Lock, stock and two smoking barrels
NetApp has now decided it wants to own Topio lock, stock and barrel; TPDS is a strategic piece of software. Clearly it really believes that TPDS can accelerate the migration of customers using legacy storage systems - meaning non-NetApp - onto NetApp's own SAN storage systems.
In May this year, EMC bought its own replication vendor - Kashya. Now NetApp has responded, in kind too.
Jay Kidd, Netapp's SVP and GM for its emerging products group, said: “The average enterprise creates and stores anywhere between 10 and 20 copies of its data, including testing and application development data, which can increase the amount of storage consumed by 10 to 20 times. This is both expensive and time consuming."
"With the addition of Topio, enterprises using legacy storage systems can create working data copies in seconds while dramatically decreasing overall storage requirements.

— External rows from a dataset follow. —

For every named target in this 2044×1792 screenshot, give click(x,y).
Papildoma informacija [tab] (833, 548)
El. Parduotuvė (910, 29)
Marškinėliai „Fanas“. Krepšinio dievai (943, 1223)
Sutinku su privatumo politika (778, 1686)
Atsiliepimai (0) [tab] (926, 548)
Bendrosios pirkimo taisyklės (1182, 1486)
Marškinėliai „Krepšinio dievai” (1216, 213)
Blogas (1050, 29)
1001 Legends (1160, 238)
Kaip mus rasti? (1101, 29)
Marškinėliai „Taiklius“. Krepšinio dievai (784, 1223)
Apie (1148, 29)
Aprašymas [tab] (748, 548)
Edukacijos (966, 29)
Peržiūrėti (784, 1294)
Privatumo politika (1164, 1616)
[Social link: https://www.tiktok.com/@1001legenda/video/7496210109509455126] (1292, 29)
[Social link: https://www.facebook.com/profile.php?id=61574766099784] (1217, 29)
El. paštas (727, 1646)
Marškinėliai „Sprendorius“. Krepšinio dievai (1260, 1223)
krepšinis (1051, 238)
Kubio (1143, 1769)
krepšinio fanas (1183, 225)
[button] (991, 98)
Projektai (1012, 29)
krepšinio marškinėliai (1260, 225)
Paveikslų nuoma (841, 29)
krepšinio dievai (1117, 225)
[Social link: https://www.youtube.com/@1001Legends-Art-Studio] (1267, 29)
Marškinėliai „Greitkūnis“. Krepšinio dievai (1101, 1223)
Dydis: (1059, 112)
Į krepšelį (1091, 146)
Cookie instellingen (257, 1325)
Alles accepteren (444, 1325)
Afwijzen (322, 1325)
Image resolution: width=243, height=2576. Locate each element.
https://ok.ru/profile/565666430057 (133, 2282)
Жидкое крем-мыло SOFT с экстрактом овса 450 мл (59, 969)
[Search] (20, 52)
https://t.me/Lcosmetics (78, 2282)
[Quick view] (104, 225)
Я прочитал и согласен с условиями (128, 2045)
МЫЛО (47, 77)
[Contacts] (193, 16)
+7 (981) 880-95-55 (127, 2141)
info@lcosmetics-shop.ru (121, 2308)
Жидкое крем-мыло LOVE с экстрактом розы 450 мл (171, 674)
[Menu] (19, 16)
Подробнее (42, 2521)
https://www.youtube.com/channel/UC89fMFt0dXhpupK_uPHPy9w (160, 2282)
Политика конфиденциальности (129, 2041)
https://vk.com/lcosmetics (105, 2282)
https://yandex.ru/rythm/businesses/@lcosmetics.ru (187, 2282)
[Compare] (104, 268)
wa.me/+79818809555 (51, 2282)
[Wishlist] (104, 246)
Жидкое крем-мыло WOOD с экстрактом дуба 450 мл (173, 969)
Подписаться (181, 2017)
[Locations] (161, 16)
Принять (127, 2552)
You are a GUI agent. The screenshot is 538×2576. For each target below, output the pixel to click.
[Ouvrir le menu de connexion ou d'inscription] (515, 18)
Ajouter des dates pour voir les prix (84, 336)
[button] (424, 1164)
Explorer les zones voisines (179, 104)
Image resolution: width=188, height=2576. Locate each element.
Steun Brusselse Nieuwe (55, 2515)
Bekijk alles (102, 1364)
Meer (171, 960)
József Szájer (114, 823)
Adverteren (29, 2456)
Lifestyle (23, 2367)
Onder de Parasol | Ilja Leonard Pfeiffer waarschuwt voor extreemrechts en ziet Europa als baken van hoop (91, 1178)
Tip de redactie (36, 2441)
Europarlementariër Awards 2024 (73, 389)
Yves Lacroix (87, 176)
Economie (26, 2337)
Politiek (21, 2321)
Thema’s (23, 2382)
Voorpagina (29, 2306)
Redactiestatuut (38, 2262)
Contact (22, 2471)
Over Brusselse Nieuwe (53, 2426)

This not only provides immediate cost savings, but also allows companies to accelerate their application test and development to bring their products to market much more quickly.”
NetApp sees a great fit between TDS and its existing data protection products: "Topio adds heterogeneous DR capabilities to existing heterogeneous disk-to-disk backup solutions from NetApp, which include NearStore VTL for heterogeneous data center backup, Open Systems SnapVault for remote office backup, and SnapVault for NetBackup, a solution jointly engineered with Symantec and highly optimised for NetBackup in any storage environment."
Topio also has an integration deal with HDS. NetApp will hope that this survives.
Founded in 2001, Topio is privately-held with offices in Santa Clara, California, and London. The pace of development has been heady. It only joined the NetApp partner programme in March. Five months later it was in a strategic partnership and now, three months after that it is bought. This has been a whirlwind romance and, instead of being sealed with a kiss, it's been sealed with cash, one hundred and sixty million dollars of it. Topio's backers will be smiling broadly tonight.